Problem
Print every line exactly as it appears in the material below.

Entries shown below:

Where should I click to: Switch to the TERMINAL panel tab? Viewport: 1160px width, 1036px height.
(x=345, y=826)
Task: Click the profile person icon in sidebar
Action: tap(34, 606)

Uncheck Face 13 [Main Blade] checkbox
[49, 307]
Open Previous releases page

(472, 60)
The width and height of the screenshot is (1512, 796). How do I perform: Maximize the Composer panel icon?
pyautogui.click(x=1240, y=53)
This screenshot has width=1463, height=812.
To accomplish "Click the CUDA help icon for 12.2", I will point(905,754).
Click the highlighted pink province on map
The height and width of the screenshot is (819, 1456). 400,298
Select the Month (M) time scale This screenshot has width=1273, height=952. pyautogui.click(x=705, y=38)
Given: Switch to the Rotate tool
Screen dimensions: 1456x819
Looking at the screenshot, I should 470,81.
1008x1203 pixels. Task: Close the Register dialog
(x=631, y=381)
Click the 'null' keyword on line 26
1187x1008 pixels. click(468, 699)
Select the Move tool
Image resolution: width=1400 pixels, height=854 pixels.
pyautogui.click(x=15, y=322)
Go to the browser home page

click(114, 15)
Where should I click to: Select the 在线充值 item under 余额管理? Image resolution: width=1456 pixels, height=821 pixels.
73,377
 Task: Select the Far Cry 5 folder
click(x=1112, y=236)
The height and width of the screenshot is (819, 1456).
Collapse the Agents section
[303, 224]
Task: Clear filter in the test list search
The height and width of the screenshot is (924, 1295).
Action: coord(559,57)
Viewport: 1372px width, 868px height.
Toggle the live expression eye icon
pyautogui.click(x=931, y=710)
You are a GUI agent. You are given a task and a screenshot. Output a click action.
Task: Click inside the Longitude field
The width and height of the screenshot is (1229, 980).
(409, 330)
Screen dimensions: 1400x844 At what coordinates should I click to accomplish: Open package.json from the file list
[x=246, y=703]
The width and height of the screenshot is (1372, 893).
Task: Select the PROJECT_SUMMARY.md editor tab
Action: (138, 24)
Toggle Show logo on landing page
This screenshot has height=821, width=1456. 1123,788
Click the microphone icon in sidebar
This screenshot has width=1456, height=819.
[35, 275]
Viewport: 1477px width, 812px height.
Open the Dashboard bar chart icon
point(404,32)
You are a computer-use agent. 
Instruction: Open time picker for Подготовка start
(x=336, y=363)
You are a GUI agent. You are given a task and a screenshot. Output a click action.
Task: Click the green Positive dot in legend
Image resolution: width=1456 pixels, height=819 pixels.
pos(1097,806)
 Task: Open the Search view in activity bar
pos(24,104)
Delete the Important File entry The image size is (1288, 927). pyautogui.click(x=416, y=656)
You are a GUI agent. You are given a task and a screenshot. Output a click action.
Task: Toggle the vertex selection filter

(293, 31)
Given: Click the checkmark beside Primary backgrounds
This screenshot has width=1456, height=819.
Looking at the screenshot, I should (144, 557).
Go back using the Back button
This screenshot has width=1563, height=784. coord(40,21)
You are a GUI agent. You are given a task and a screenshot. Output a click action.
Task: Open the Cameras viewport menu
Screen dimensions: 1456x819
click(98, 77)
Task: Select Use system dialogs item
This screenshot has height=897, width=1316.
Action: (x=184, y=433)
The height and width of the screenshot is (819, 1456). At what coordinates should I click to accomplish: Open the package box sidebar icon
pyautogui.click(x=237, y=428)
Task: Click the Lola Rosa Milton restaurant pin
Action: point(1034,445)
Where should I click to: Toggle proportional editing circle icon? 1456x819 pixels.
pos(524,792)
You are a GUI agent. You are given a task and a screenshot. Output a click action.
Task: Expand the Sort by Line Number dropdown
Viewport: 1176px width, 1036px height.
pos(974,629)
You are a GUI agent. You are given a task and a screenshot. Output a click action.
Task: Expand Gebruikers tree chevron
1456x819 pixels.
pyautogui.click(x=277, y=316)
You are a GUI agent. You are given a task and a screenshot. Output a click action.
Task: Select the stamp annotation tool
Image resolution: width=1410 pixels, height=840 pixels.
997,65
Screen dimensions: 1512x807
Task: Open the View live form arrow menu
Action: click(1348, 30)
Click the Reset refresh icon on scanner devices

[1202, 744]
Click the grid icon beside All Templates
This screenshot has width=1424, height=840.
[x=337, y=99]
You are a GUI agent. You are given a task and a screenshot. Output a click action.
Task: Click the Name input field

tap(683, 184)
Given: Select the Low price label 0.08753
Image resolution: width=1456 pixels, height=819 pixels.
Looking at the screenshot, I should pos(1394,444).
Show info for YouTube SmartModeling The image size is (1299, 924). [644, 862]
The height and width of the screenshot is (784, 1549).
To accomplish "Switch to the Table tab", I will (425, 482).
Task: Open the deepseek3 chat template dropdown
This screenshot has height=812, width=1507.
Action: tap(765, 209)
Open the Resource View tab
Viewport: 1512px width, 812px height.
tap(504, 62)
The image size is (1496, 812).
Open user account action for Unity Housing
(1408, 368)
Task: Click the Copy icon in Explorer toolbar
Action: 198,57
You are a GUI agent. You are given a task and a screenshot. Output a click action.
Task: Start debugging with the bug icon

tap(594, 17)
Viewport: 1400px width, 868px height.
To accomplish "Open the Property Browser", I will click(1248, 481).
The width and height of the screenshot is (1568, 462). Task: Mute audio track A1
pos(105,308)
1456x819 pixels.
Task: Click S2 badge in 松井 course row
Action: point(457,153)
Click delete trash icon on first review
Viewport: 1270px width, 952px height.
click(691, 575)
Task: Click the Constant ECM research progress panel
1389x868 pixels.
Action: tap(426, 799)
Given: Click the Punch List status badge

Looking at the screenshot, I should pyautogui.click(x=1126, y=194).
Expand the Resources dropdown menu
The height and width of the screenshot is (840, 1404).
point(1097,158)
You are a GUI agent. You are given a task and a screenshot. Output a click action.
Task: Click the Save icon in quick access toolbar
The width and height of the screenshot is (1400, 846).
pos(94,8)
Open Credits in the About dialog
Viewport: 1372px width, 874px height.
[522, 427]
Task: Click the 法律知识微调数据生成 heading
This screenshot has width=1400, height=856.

End of Entries shown.

Solution for this problem
Where should I click to: Switch to the TERMINAL panel tab? Viewport: 1160px width, 1036px height.
(x=345, y=826)
Task: Click the profile person icon in sidebar
Action: tap(34, 606)

Uncheck Face 13 [Main Blade] checkbox
[49, 307]
Open Previous releases page

(472, 60)
The width and height of the screenshot is (1512, 796). How do I perform: Maximize the Composer panel icon?
pyautogui.click(x=1240, y=53)
This screenshot has width=1463, height=812.
To accomplish "Click the CUDA help icon for 12.2", I will point(905,754).
Click the highlighted pink province on map
The height and width of the screenshot is (819, 1456). 400,298
Select the Month (M) time scale This screenshot has width=1273, height=952. pyautogui.click(x=705, y=38)
Given: Switch to the Rotate tool
Screen dimensions: 1456x819
Looking at the screenshot, I should 470,81.
1008x1203 pixels. Task: Close the Register dialog
(x=631, y=381)
Click the 'null' keyword on line 26
1187x1008 pixels. click(468, 699)
Select the Move tool
Image resolution: width=1400 pixels, height=854 pixels.
pyautogui.click(x=15, y=322)
Go to the browser home page

click(114, 15)
Where should I click to: Select the 在线充值 item under 余额管理? Image resolution: width=1456 pixels, height=821 pixels.
73,377
 Task: Select the Far Cry 5 folder
click(x=1112, y=236)
The height and width of the screenshot is (819, 1456).
Collapse the Agents section
[303, 224]
Task: Clear filter in the test list search
The height and width of the screenshot is (924, 1295).
Action: coord(559,57)
Viewport: 1372px width, 868px height.
Toggle the live expression eye icon
pyautogui.click(x=931, y=710)
You are a GUI agent. You are given a task and a screenshot. Output a click action.
Task: Click inside the Longitude field
The width and height of the screenshot is (1229, 980).
(409, 330)
Screen dimensions: 1400x844 At what coordinates should I click to accomplish: Open package.json from the file list
[x=246, y=703]
The width and height of the screenshot is (1372, 893).
Task: Select the PROJECT_SUMMARY.md editor tab
Action: (138, 24)
Toggle Show logo on landing page
This screenshot has height=821, width=1456. 1123,788
Click the microphone icon in sidebar
This screenshot has width=1456, height=819.
[35, 275]
Viewport: 1477px width, 812px height.
Open the Dashboard bar chart icon
point(404,32)
You are a computer-use agent. 
Instruction: Open time picker for Подготовка start
(x=336, y=363)
You are a GUI agent. You are given a task and a screenshot. Output a click action.
Task: Click the green Positive dot in legend
Image resolution: width=1456 pixels, height=819 pixels.
pos(1097,806)
 Task: Open the Search view in activity bar
pos(24,104)
Delete the Important File entry The image size is (1288, 927). pyautogui.click(x=416, y=656)
You are a GUI agent. You are given a task and a screenshot. Output a click action.
Task: Toggle the vertex selection filter

(293, 31)
Given: Click the checkmark beside Primary backgrounds
This screenshot has width=1456, height=819.
Looking at the screenshot, I should (144, 557).
Go back using the Back button
This screenshot has width=1563, height=784. coord(40,21)
You are a GUI agent. You are given a task and a screenshot. Output a click action.
Task: Open the Cameras viewport menu
Screen dimensions: 1456x819
click(98, 77)
Task: Select Use system dialogs item
This screenshot has height=897, width=1316.
Action: (x=184, y=433)
The height and width of the screenshot is (819, 1456). At what coordinates should I click to accomplish: Open the package box sidebar icon
pyautogui.click(x=237, y=428)
Task: Click the Lola Rosa Milton restaurant pin
Action: point(1034,445)
Where should I click to: Toggle proportional editing circle icon? 1456x819 pixels.
pos(524,792)
You are a GUI agent. You are given a task and a screenshot. Output a click action.
Task: Expand the Sort by Line Number dropdown
Viewport: 1176px width, 1036px height.
pos(974,629)
You are a GUI agent. You are given a task and a screenshot. Output a click action.
Task: Expand Gebruikers tree chevron
1456x819 pixels.
pyautogui.click(x=277, y=316)
You are a GUI agent. You are given a task and a screenshot. Output a click action.
Task: Select the stamp annotation tool
Image resolution: width=1410 pixels, height=840 pixels.
997,65
Screen dimensions: 1512x807
Task: Open the View live form arrow menu
Action: click(1348, 30)
Click the Reset refresh icon on scanner devices

[1202, 744]
Click the grid icon beside All Templates
This screenshot has width=1424, height=840.
[x=337, y=99]
You are a GUI agent. You are given a task and a screenshot. Output a click action.
Task: Click the Name input field

tap(683, 184)
Given: Select the Low price label 0.08753
Image resolution: width=1456 pixels, height=819 pixels.
Looking at the screenshot, I should pos(1394,444).
Show info for YouTube SmartModeling The image size is (1299, 924). [644, 862]
The height and width of the screenshot is (784, 1549).
To accomplish "Switch to the Table tab", I will (425, 482).
Task: Open the deepseek3 chat template dropdown
This screenshot has height=812, width=1507.
Action: tap(765, 209)
Open the Resource View tab
Viewport: 1512px width, 812px height.
tap(504, 62)
The image size is (1496, 812).
Open user account action for Unity Housing
(1408, 368)
Task: Click the Copy icon in Explorer toolbar
Action: 198,57
You are a GUI agent. You are given a task and a screenshot. Output a click action.
Task: Start debugging with the bug icon

tap(594, 17)
Viewport: 1400px width, 868px height.
To accomplish "Open the Property Browser", I will click(1248, 481).
The width and height of the screenshot is (1568, 462). Task: Mute audio track A1
pos(105,308)
1456x819 pixels.
Task: Click S2 badge in 松井 course row
Action: point(457,153)
Click delete trash icon on first review
Viewport: 1270px width, 952px height.
click(691, 575)
Task: Click the Constant ECM research progress panel
1389x868 pixels.
Action: tap(426, 799)
Given: Click the Punch List status badge

Looking at the screenshot, I should pyautogui.click(x=1126, y=194).
Expand the Resources dropdown menu
The height and width of the screenshot is (840, 1404).
point(1097,158)
You are a GUI agent. You are given a task and a screenshot. Output a click action.
Task: Click the Save icon in quick access toolbar
The width and height of the screenshot is (1400, 846).
pos(94,8)
Open Credits in the About dialog
Viewport: 1372px width, 874px height.
[522, 427]
Task: Click the 法律知识微调数据生成 heading
This screenshot has width=1400, height=856.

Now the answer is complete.